Univariate analyses were performed to assess demographic and clinical differences between subjects with and without NCI using the χ2 test or Fisher exact test for categorical variables and t tests or Wilcoxon rank sum test for continuous variables, depending on whether or not the continuous variable was normally distributed. No correction for multiple comparisons was applied to the univariate analyses, as it was understood the results would require further validation in multivariate modeling that selected factors independently of the bivariate analysis.
Multivariate logistic regression analysis was used to model categorical diagnosis of NCI as a function of demographic, medical, and metabolic factors. Stepwise regression based on Akaike Information Criterion (AIC) was used to select the optimal models. The AIC combines the models' overall accuracy with a penalty for overfitting that allows competing models to be ranked in terms of estimated predictive accuracy. This method is a preferred alternative to coefficient-based stepwise regression since it avoids selecting models on the basis of apparent significance of the individual terms or global fit, both of which are likely to be overstated. The best model may contain a predictor (or predictors) that do not reach statistical significance and still perform better, on average, than available alternatives.

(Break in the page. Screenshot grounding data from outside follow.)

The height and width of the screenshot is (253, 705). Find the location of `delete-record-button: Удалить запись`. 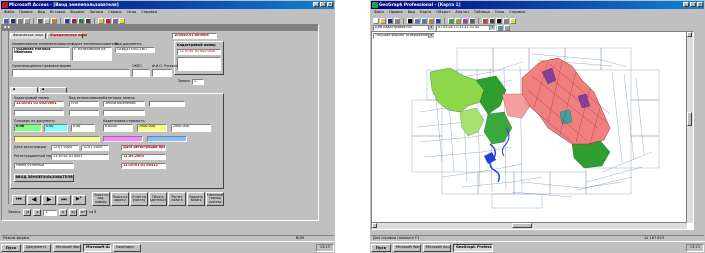

delete-record-button: Удалить запись is located at coordinates (196, 199).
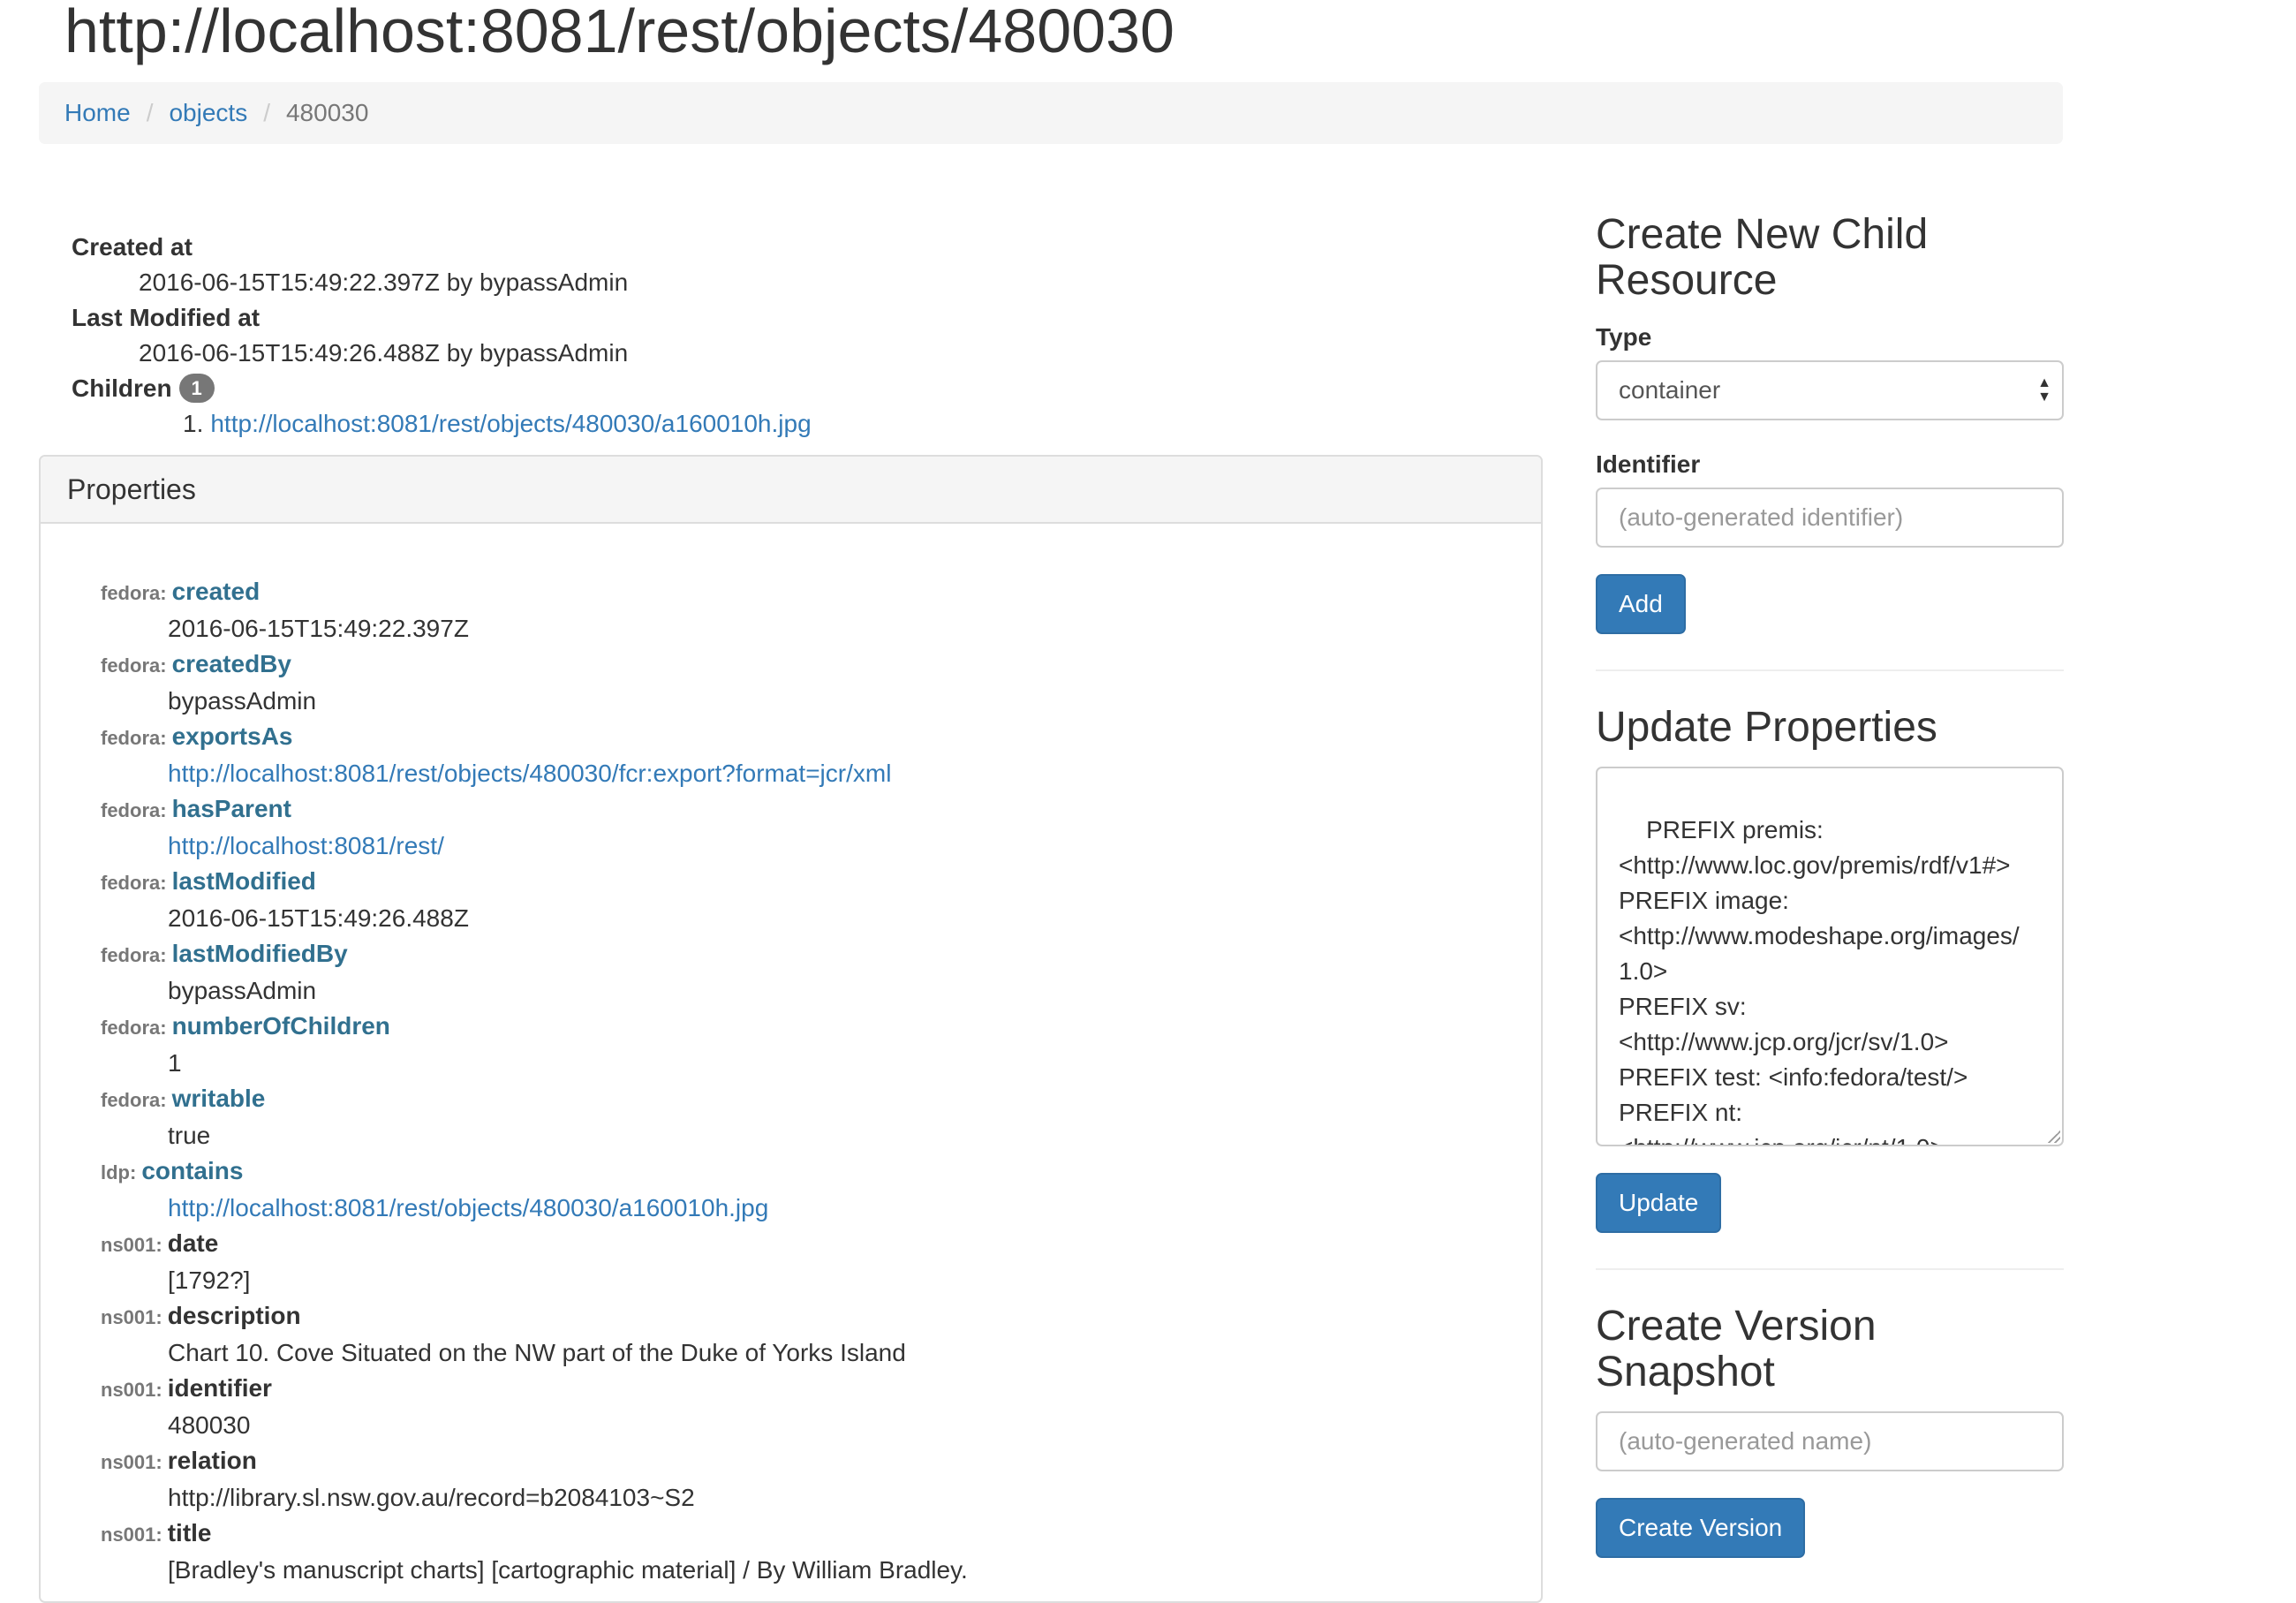 The height and width of the screenshot is (1603, 2296). Describe the element at coordinates (534, 1389) in the screenshot. I see `property-name-row: ns001: identifier` at that location.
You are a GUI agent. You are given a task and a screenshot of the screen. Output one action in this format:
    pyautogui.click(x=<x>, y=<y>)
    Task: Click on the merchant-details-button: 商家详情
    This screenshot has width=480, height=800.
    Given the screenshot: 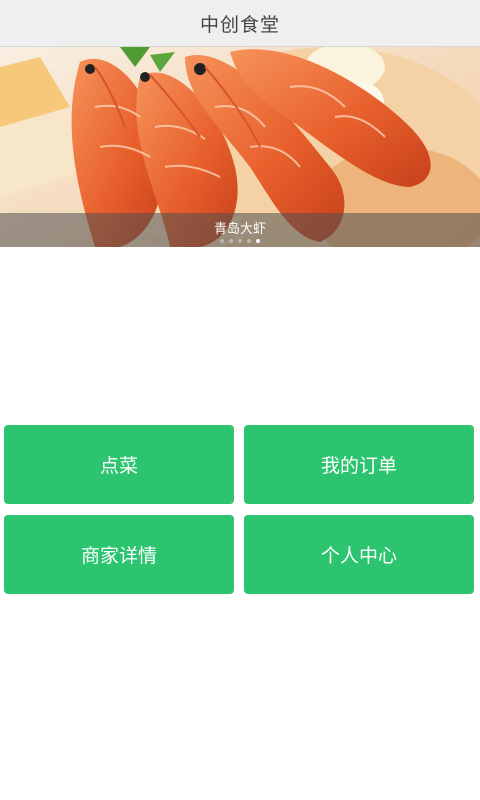 What is the action you would take?
    pyautogui.click(x=119, y=554)
    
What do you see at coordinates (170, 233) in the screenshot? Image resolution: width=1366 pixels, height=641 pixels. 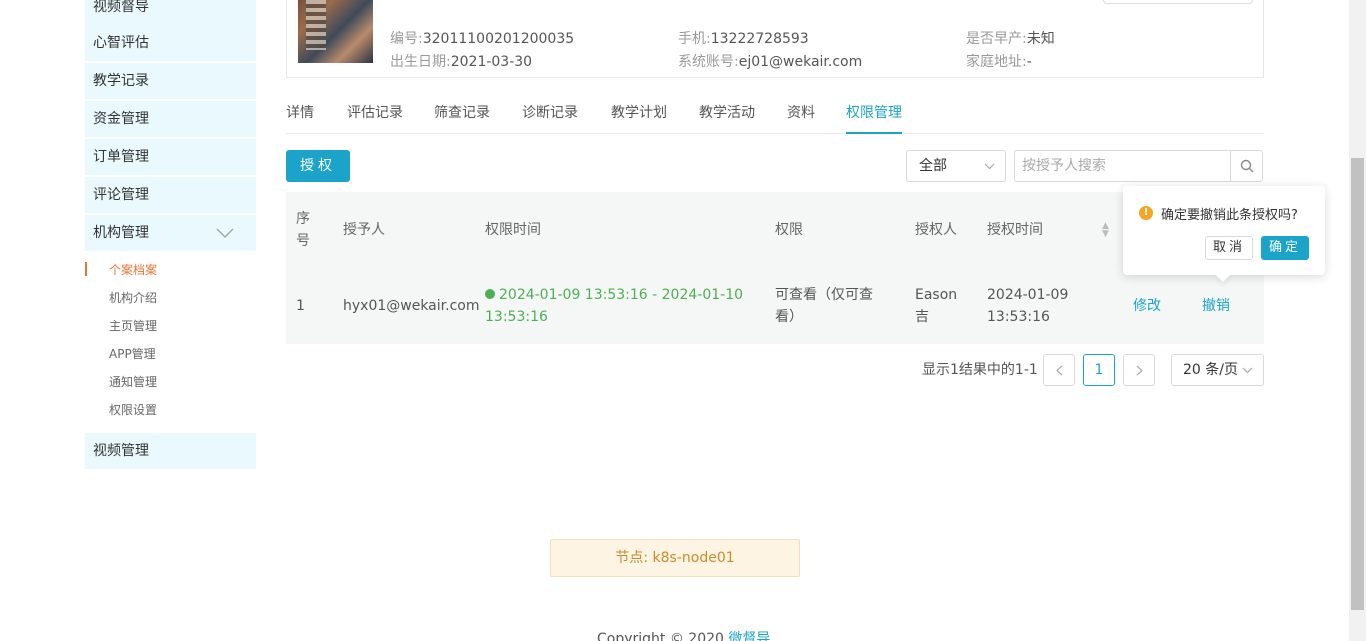 I see `sidebar-item-organization: 机构管理` at bounding box center [170, 233].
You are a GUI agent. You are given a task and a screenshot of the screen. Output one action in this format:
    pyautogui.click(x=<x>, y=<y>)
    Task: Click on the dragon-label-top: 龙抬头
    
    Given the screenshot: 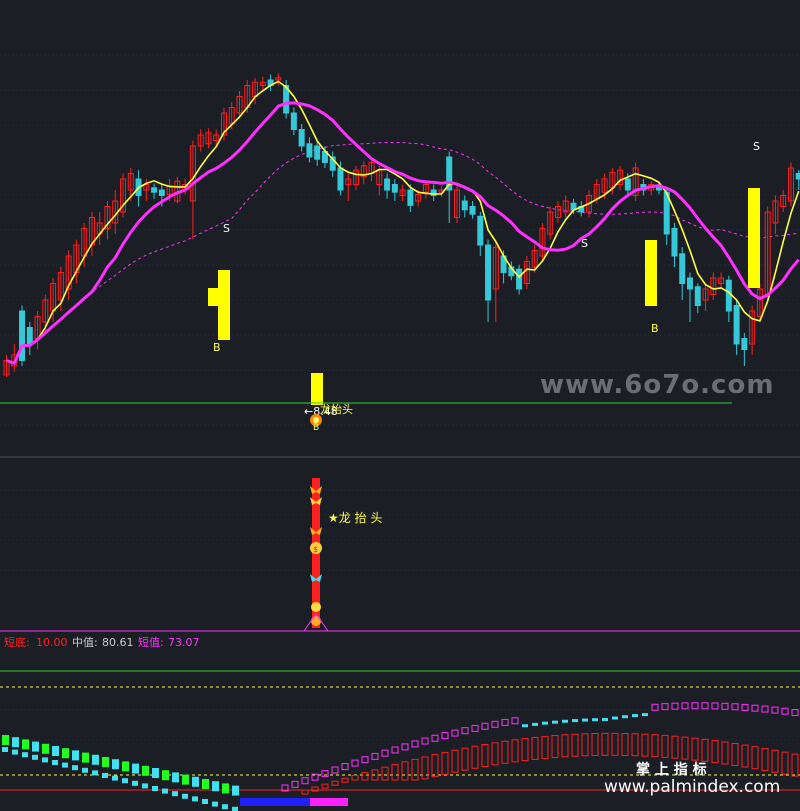 What is the action you would take?
    pyautogui.click(x=336, y=409)
    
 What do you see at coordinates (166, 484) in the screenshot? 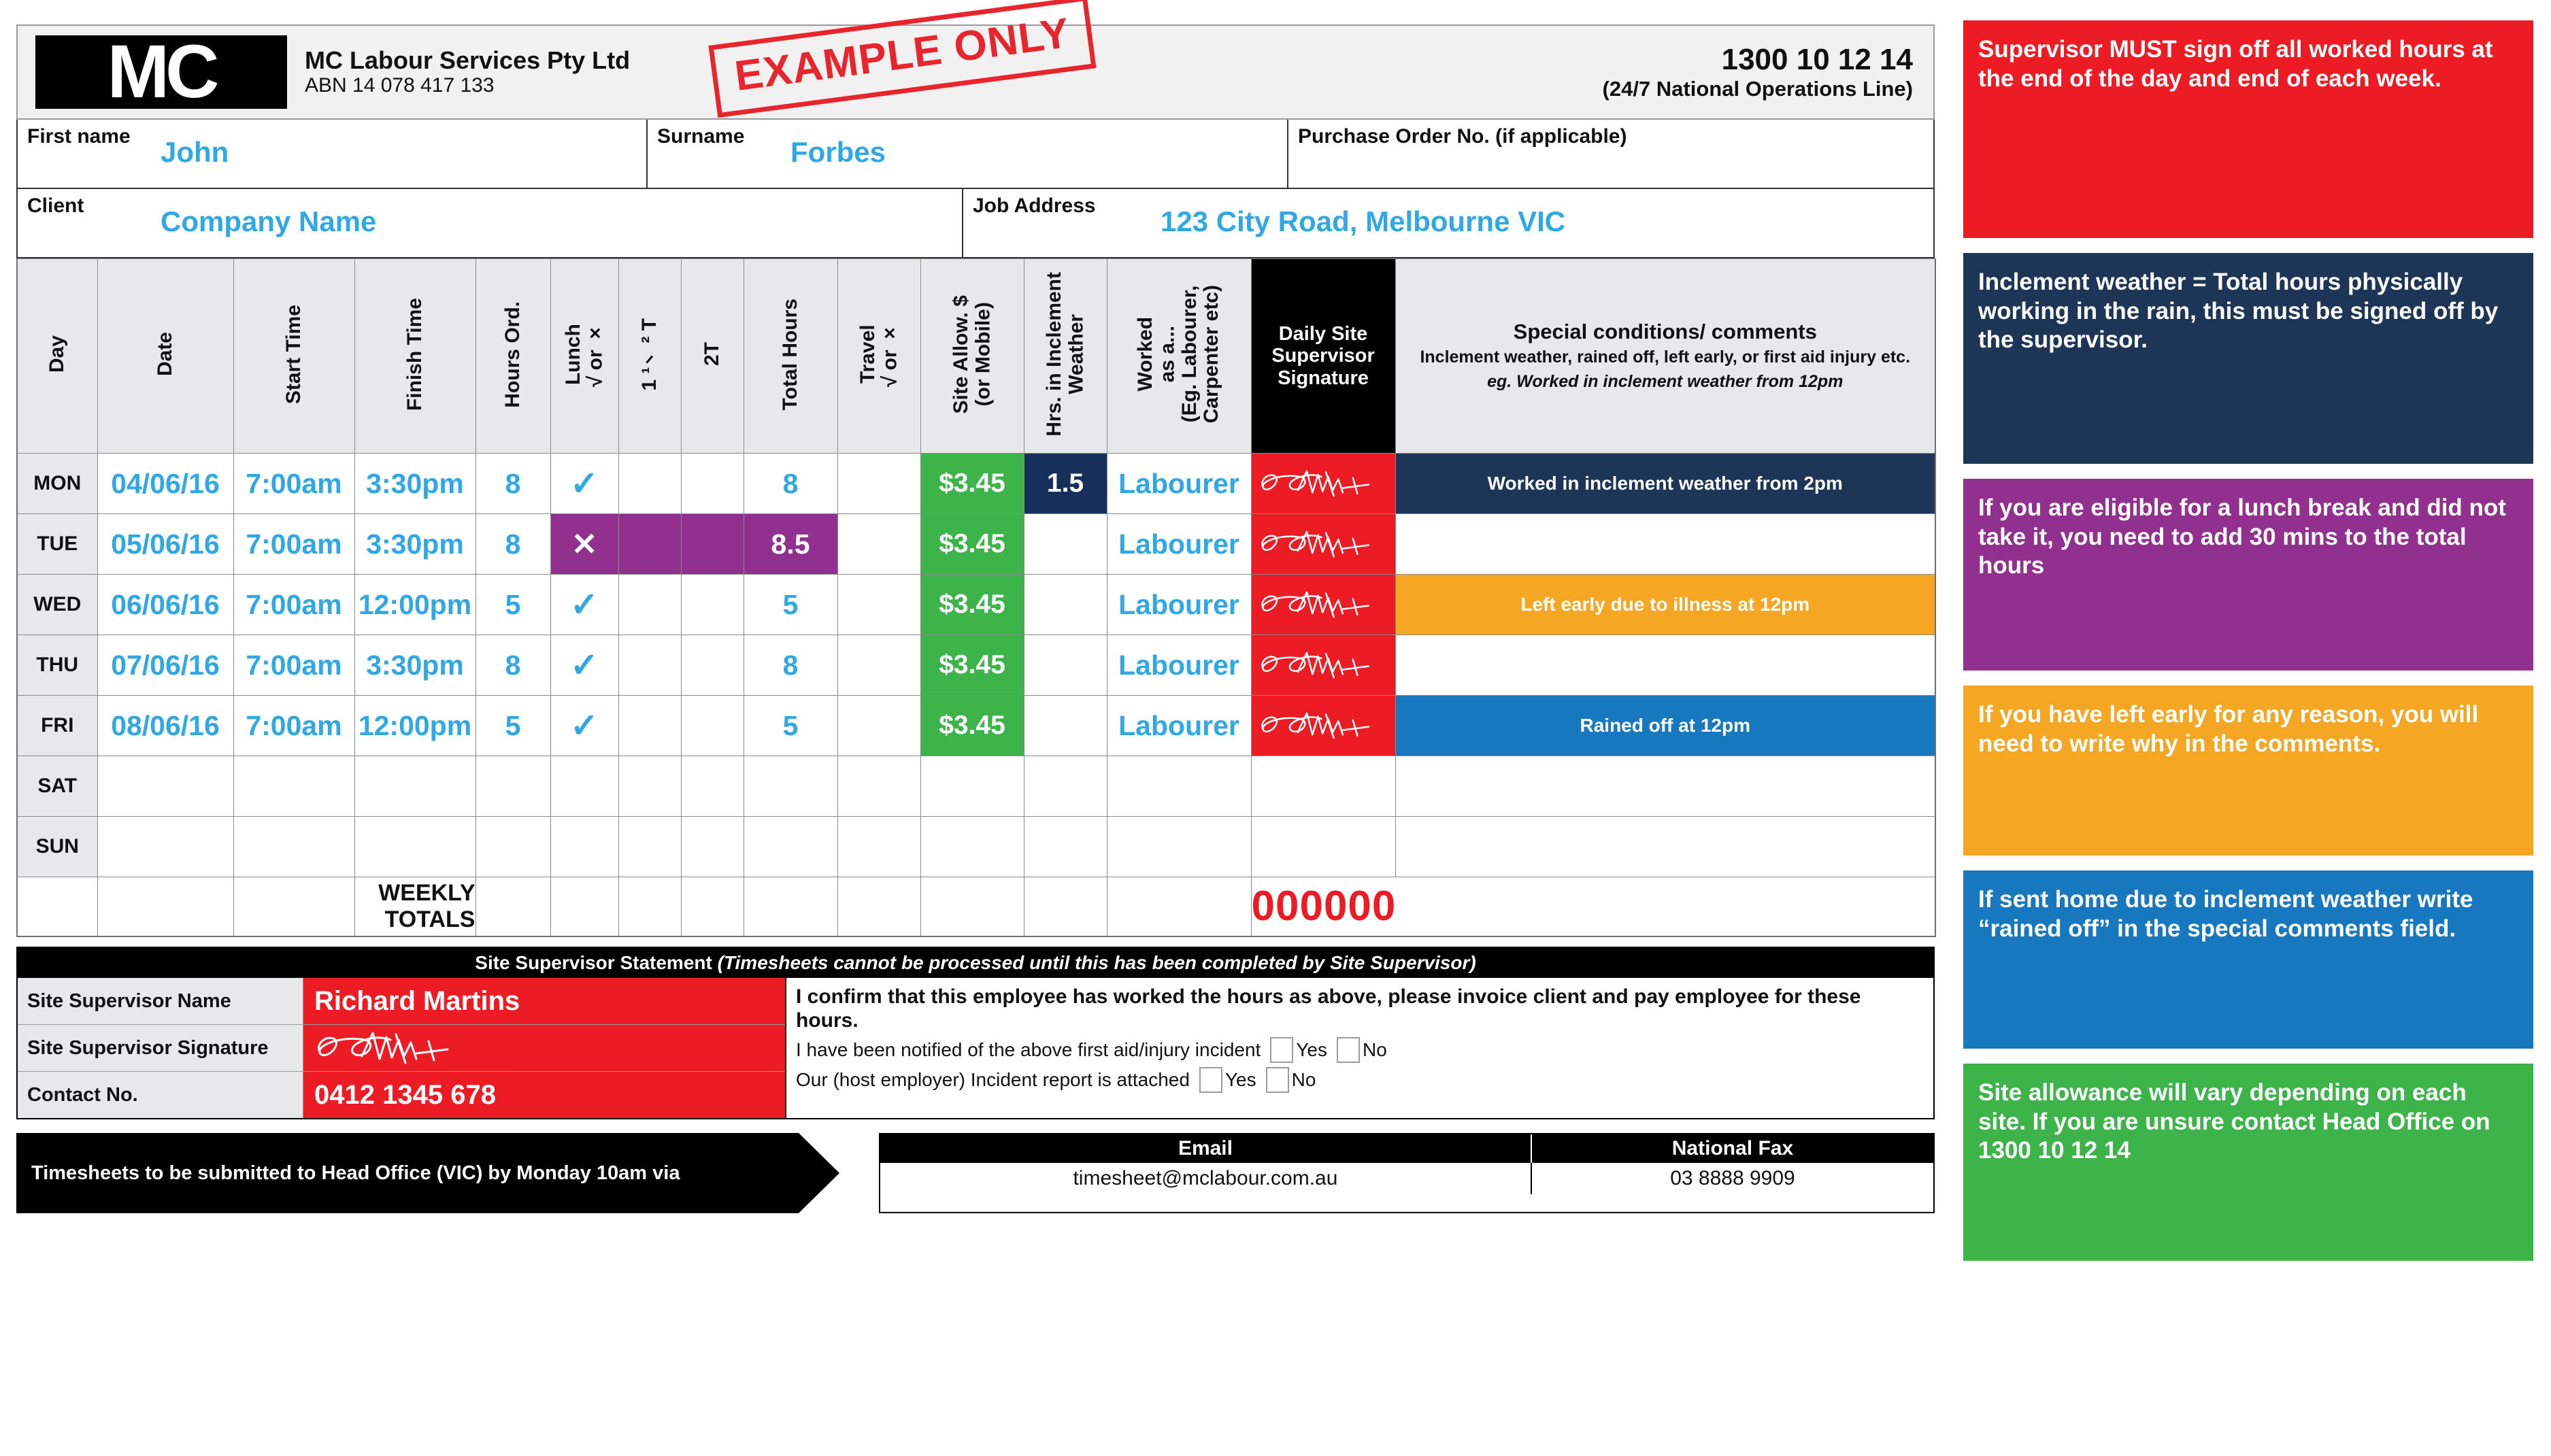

Odds ratios (OR) for NCI were obtained from the final models. Because of missing data, the 2 logistic regression analyses were limited to 90 and 55 subjects depending on the availability of data for specific variables. Analyses were performed using JMP statistical package (version 6.0, SAS Institute Inc.) and R statistical software (version 2.10.1, R Foundation for Statistical Computing, Vienna, Austria).